After dodging questions for months about “packing” the Supreme Court — in other words, adding new seats to the bench in an effort to shift its ideological balance — then-candidate Joe Biden revealed in October that, if elected, he would establish a “bipartisan commission” to look into potential reforms to the federal court system, as Fox News reported.
Now, Biden seems to have just made good on that promise. According to Fox, the White House said Wednesday that it’d be moving forward with plans to establish a commission to “study” various reform options, which may include court-packing.
“The President remains committed to an expert study of the role and debate over reform of the court and will have more to say in the coming week,” the Biden administration said in a statement.
Biden’s “bipartisan” commission
Politico was the first to report that President Biden had already taken steps to create the purportedly bipartisan commission of experts, and had even nominated its first few members.
Politico cited “multiple people familiar with the discussions.”
The commission will reportedly include anywhere from nine to 15 members once fully established and will be housed within the White House Counsel’s office. It will be co-chaired by Biden campaign attorney Bob Bauer, as well as Yale Law School professor Cristina Rodriguez, a former deputy assistant attorney general in the Obama administration, according to Politico.
Also said to have already been nominated to the “bipartisan” commission was Caroline Fredrickson, former president of the progressive American Constitution Society, and Jack Goldsmith, a Harvard Law School professor who was formerly an assistant attorney general in the Bush administration.
Of course, it remains unclear what sort of reforms the group will suggest to the president, and if court-packing will indeed be one of them.
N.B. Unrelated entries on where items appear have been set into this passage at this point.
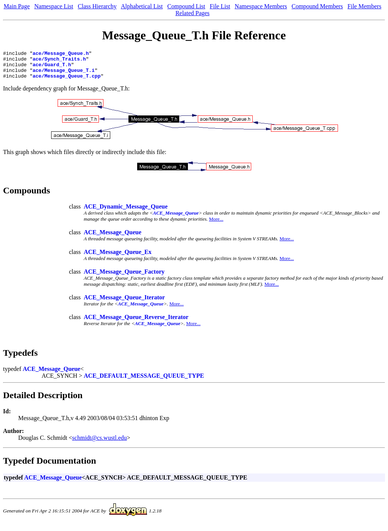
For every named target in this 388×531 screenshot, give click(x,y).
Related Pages (192, 13)
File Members (364, 6)
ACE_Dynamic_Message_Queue (125, 212)
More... (216, 224)
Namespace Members (261, 6)
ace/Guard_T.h (52, 67)
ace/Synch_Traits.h (59, 61)
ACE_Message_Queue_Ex (118, 257)
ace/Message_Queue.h (61, 54)
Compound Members (317, 6)
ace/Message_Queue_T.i (64, 74)
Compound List (186, 6)
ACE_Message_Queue (176, 218)
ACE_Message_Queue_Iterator (124, 303)
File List (220, 6)
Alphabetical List (142, 6)
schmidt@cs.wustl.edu (99, 443)
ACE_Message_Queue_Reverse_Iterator (136, 322)
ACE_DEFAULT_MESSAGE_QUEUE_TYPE (144, 381)
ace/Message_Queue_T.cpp (66, 81)
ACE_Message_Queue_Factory (124, 277)
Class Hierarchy (97, 6)
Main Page (17, 6)
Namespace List (54, 6)
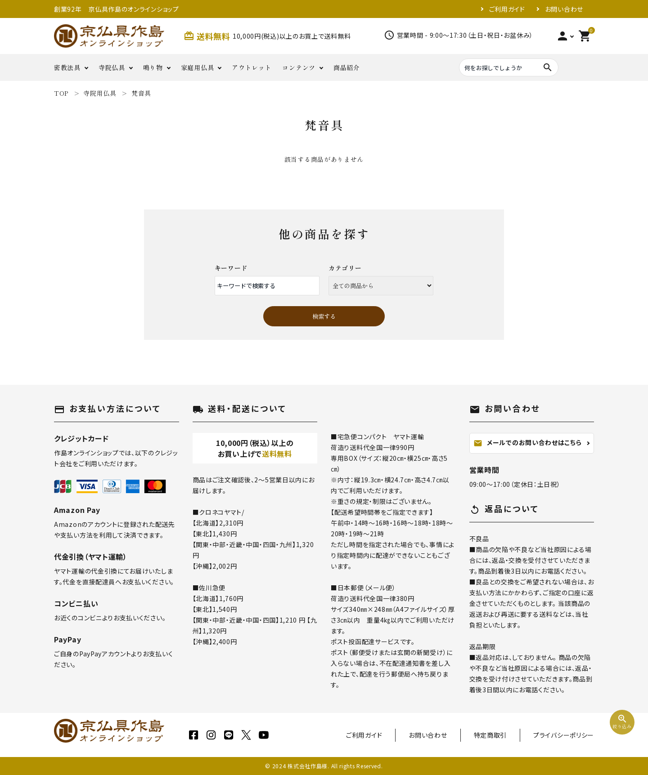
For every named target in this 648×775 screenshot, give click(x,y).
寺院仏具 (112, 67)
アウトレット (251, 67)
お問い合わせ (564, 9)
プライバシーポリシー (563, 734)
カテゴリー (345, 267)
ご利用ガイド (507, 9)
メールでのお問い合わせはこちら (527, 443)
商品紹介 (346, 67)
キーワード (231, 267)
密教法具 (67, 67)
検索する (324, 316)
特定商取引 (490, 734)
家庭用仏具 (197, 67)
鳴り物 (153, 67)
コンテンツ (298, 67)
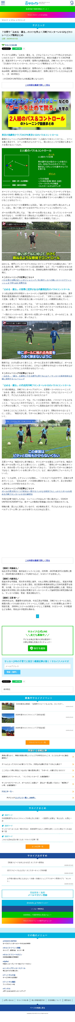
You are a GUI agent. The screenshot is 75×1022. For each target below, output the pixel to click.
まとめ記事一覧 (37, 846)
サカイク (5, 20)
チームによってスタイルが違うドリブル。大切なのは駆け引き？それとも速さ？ (32, 764)
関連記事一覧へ (7, 791)
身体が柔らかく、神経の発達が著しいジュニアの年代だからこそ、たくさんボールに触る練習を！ (35, 756)
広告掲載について (54, 1000)
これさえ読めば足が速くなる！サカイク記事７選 (20, 839)
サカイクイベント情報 (37, 949)
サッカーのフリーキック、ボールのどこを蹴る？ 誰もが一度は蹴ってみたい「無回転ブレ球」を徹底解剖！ (35, 784)
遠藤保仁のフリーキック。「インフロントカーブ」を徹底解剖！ (26, 777)
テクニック (21, 20)
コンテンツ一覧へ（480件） (25, 798)
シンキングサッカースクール (37, 969)
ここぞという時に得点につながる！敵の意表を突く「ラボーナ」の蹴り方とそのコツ (33, 770)
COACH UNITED (37, 942)
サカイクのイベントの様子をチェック (37, 921)
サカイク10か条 (11, 45)
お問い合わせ (9, 1000)
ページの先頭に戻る (37, 1008)
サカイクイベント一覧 (37, 742)
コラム (12, 20)
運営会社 (67, 1000)
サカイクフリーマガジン (37, 956)
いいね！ (37, 909)
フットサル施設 (37, 983)
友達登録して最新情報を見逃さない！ (37, 915)
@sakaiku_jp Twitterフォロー (37, 903)
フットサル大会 (37, 976)
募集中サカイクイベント (38, 698)
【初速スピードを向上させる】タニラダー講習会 (25, 862)
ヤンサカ (37, 990)
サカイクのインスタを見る (38, 15)
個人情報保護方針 (38, 1000)
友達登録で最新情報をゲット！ (37, 9)
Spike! (37, 962)
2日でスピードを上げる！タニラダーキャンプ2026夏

For what it’s worth, Biden had in the past seemed resistant to the notion of packing the court; he claimed on the campaign trail that was “not a fan” of the idea, according to Fox, and in 1983, the then-senator called it a “bonehead” idea unworthy of consideration.
As for his current commission, Biden first vowed to create such a group in an interview with CBS News in October.
“If elected, what I will do is I’ll put together a national commission, a bipartisan commission of scholars, constitutional scholars, Democrats, Republicans, liberals, conservatives,” the now-president said, according to Fox. “I will ask them to, over 180 days, come back to me with recommendations as to how to reform the court system because it’s getting out of whack.
“It’s not about court-packing,” he added. “There’s a number of other things that our constitutional scholars have debated, and I’ve looked to see what recommendations that commission might make… There’s a number of alternatives that go well beyond packing.”